Selbstverständlich gibt es zahlreiche Unterscheidungsmerkmale zwischen RT und anderen Medien – Ulrich Teusch hat dies erst gestern in einem sehr lesenswerten „FAQ“ aufgearbeitet. All dies kann jedoch Twitters Vorpreschen weder erklären noch rechtfertigen. Wenn kritische politische Inhalte ausländischer Medien, die Einfluss auf den Wahlkampf haben können, verboten sind, dann müsste Twitter auch die Werbeaccounts von Al Jazeera, BBC World oder der Deutschen Welle löschen, die zudem direkt oder indirekt vom Staat kontrolliert werden. Und wer kontrolliert eigentlich die Inhalte, die über amerikanische Akteure werbefinanziert über Twitter laufen – wer steht hinter Fox News oder Breitbart? Man kann nicht RT aussperren und Fox, Breitbart, Al Jazeera und die BBC weiter Werbung schalten lassen. Das sind doppelte Standards.

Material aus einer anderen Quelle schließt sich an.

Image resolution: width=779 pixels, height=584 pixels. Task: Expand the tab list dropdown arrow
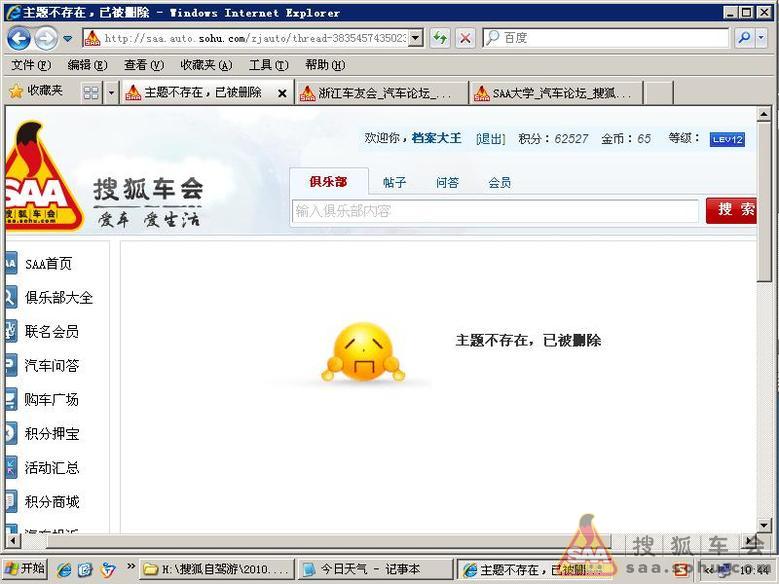click(111, 92)
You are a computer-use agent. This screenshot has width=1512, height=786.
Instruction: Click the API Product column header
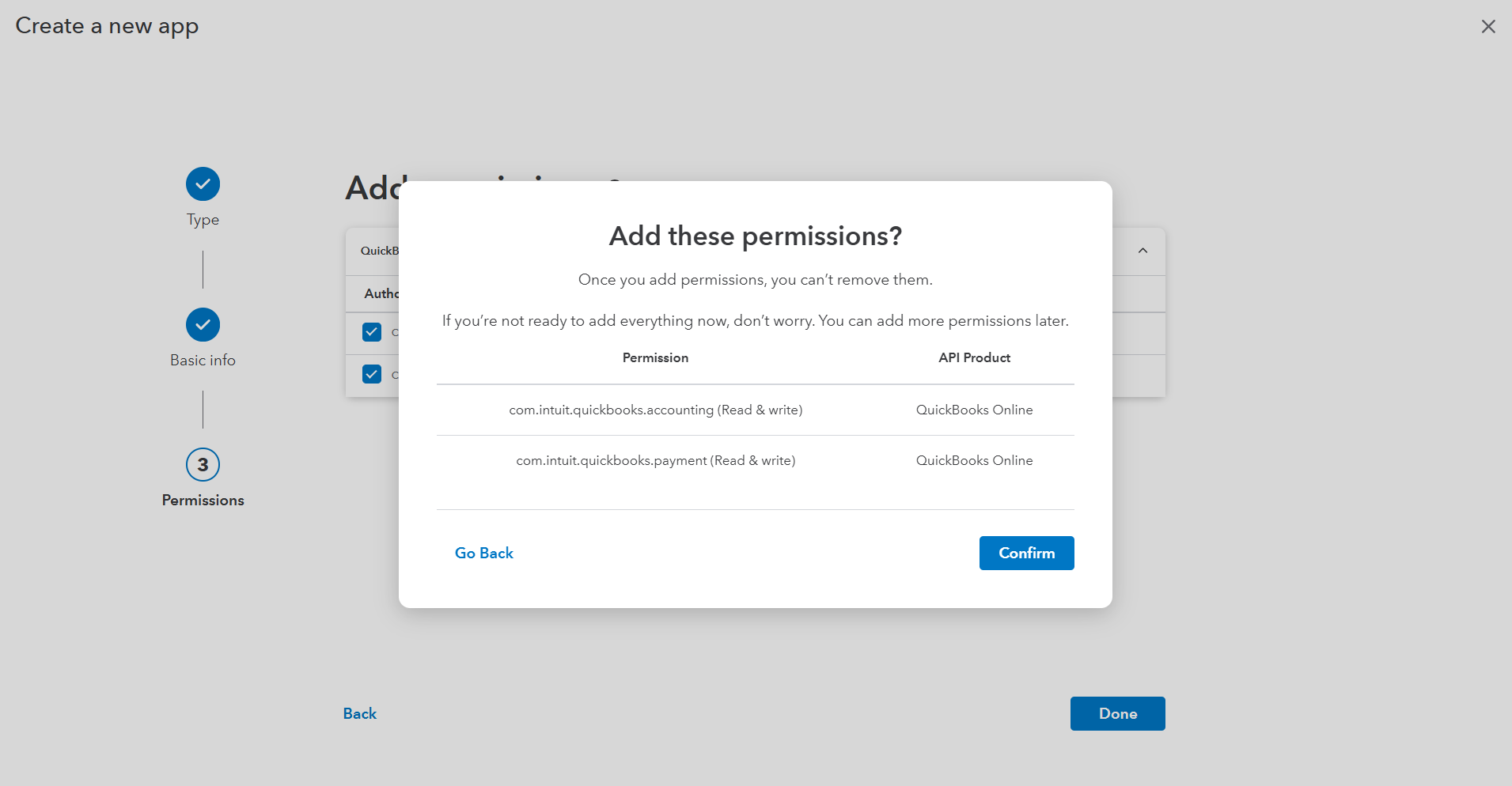(974, 357)
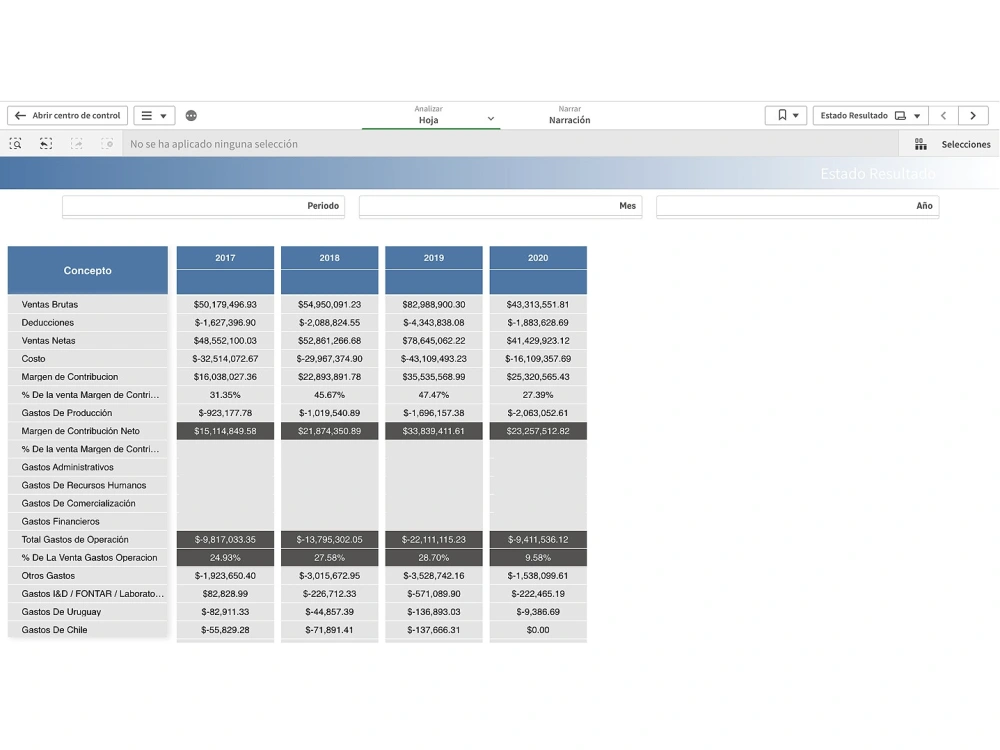Clear all selections using the clear icon

coord(107,144)
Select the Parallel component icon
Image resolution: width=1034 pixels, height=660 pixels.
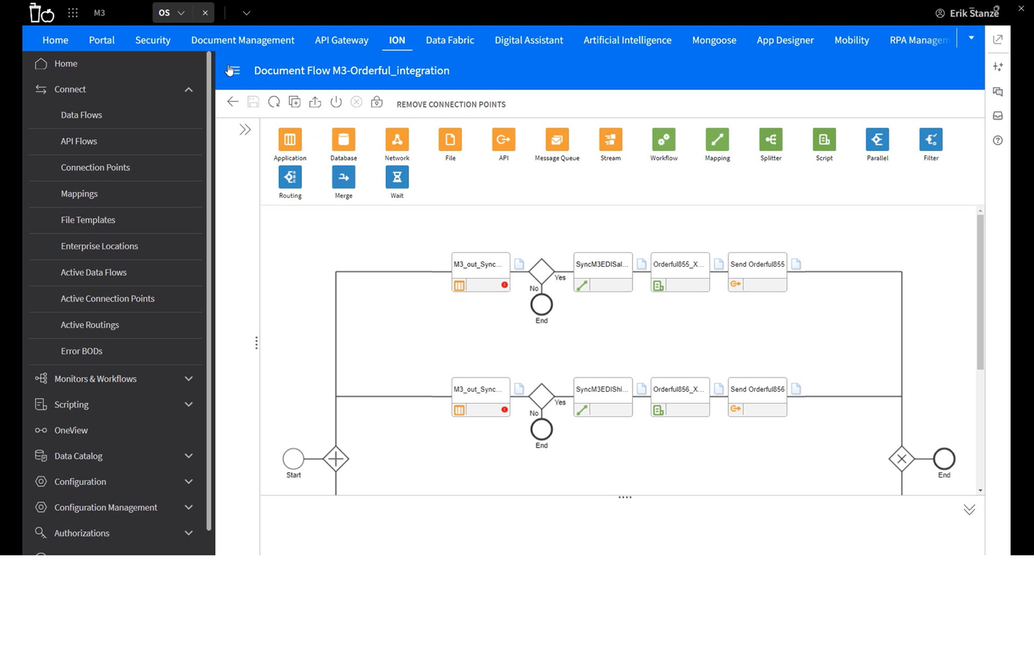[x=877, y=140]
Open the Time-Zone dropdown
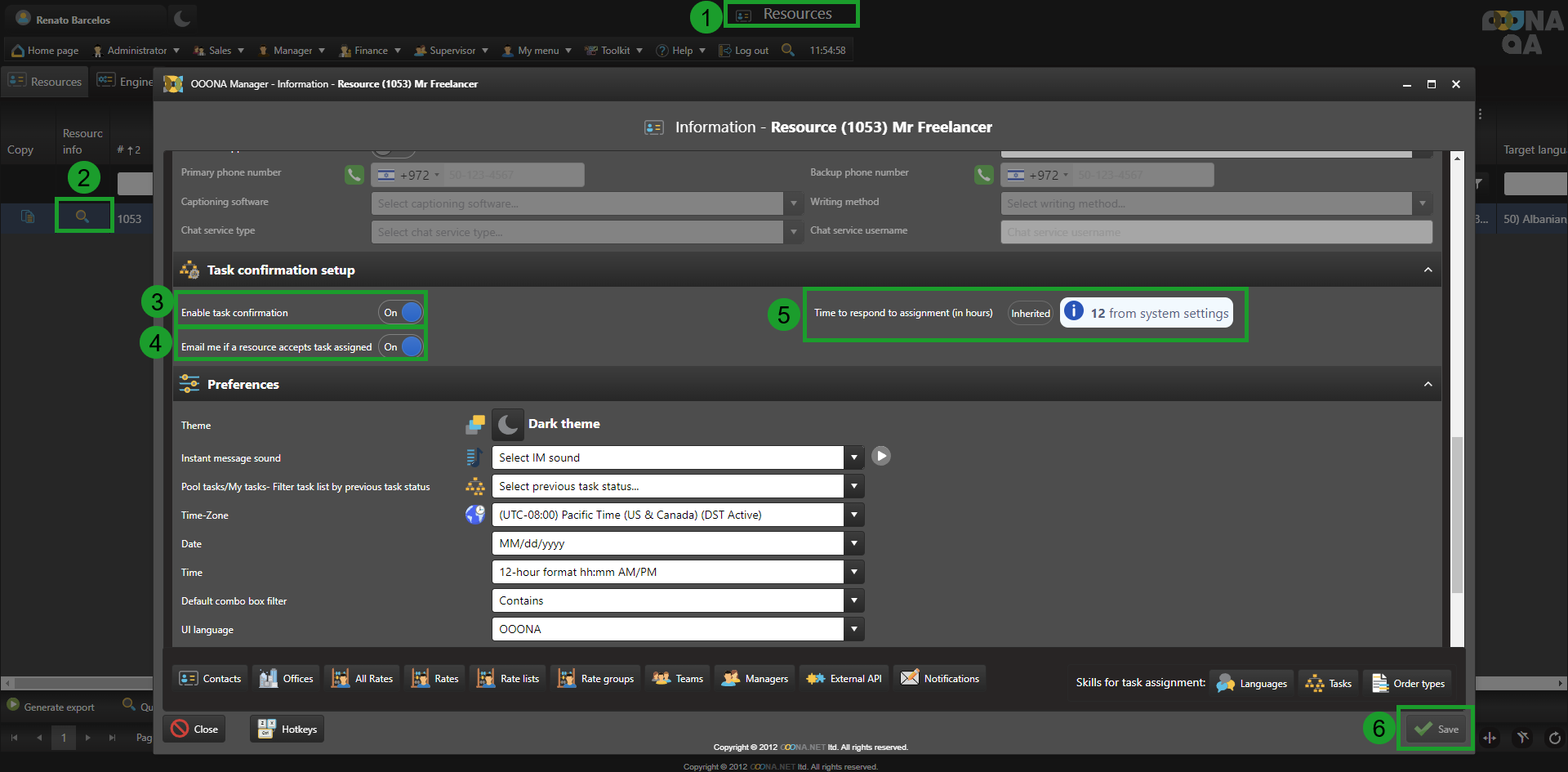This screenshot has width=1568, height=772. pyautogui.click(x=853, y=515)
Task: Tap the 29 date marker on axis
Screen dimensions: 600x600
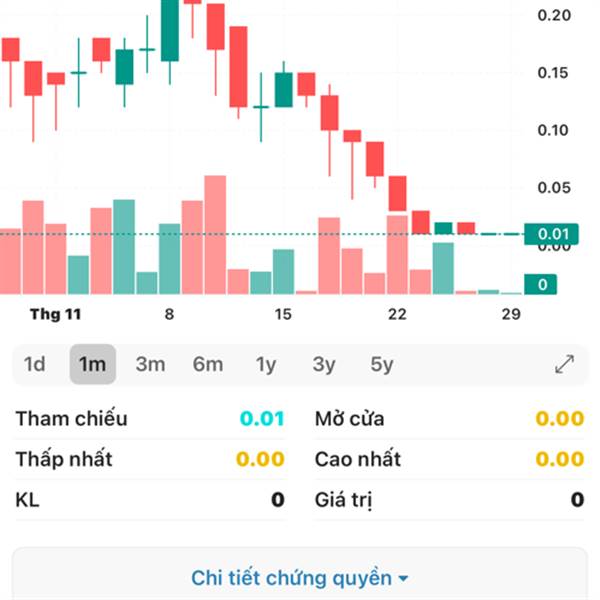Action: point(511,314)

Aber denken wir ruhig weiter. Twitter ist kein US-Medium, das nur US-Nutzer hat und für das nur US-Gesetze gelten. Ist eine gesponsorte Fox-News-Meldung für den deutschen Konsumenten etwas anderes als eine gesponsorte RT-Meldung für den US-Konsumenten? Ist Al-Jazeera-Werbung für den saudischen Markt nicht pure Feind-PR? Wenn die USA per Gesetz jegliche ausländische Einmischung in den Wahlkampf verbieten, dann müssen Twitter, Facebook und Co. halt Filter einbauen, die US-Nutzern in dieser Zeit überhaupt keine Werbung mehr anzeigen. Denn wer kann garantieren, dass der Nutzer in Michigan sonst keine politisch relevanten gesponsorten Beiträge aus Kanada, Großbritannien oder Israel zu Gesicht bekommt? Die Idee, dass nur „der Russe“ Anzeigen kauft, ist schließlich an Naivität kaum zu überbieten.
Lesen Sie dazu bitte auch: Einflussnahme aus Russland, Einflussnahme aus den USA … von Äpfeln und Birnen und Splittern und Balken.
Wo fängt der Medienkonzern an, wo hört er auf? Sind gesponsorte Tweets des National Endowment for Democracy oder von USAid etwa keine politische Einflussnahme? Beide Think Tanks bezahlen selbstverständlich auch für gesponsorte Tweets – vor allem in Ländern, die sich anders als die USA nicht dagegen wehren können. Beide Organisationen werden aus dem Staatshaushalt bezahlt. Würde Twitter an sie die gleichen Maßstäbe anlegen wie an RT und Sputnik, müsste man die Geschäftsbeziehungen einstellen. Dann sollten auch Kündigungen an die BBC World Service, an Voice of America, Radio Free Europe und Radio Free Asia herausgehen, die sich technisch gesehen auch im Auftrag und auf Rechnung eines Staates in die Belange anderer Staaten einmischen.
Und denken wir noch einen Schritt weiter. Warum sind US-Gesetze für ein internationales Netzwerk maßgeblich? Würde Russland nun Gesetze erlassen, die US-Medienkonzernen jede Einmischung in den russischen Wahlkampf verbieten, müsste Twitter doch eigentlich auch die Werbeaccounts von Fox, CNN und Co. suspendieren. Denn warum sollen für ein internationales Netzwerk, dessen Nutzer global genau so verstreut sind wie die Rechner und Knoten, über die die Tweets verteilt werden, nur die Rechte eines Landes gelten?
We’re all living in Amerika. Twitter ist amerikanisch. Facebook ist amerikanisch. Google ist amerikanisch. YouTube ist amerikanisch. Alle Giganten des Internet entstammen dem Silicon Valley und sind an der Wall Street gelistet. Wenn das Beispiel Twitter Schule macht, dann ist dies der Tod des Internets, wie wir es kennen. Wenn US-Gesetze die Grundlagen für das globale Netz sind und die Interessen von US-Politik und US-Diensten die Geschäftsgrundlage für die Online-Kommunikation der gesamten Welt sind, dann ist dies eine Asymmetrie der Macht, die historisch einmalig ist. Kein Cäsar, kein Kublai Khan, kein Napoleon, keine Königin Viktoria, kein Hitler und kein Stalin hatten je die Macht, global die Kommunikation zu kontrollieren. Moderne Kommunikation findet zu einem großen Teil über das Netz, über Soziale Netzwerke statt. Wer diese Netzwerke kontrolliert, kontrolliert die Welt.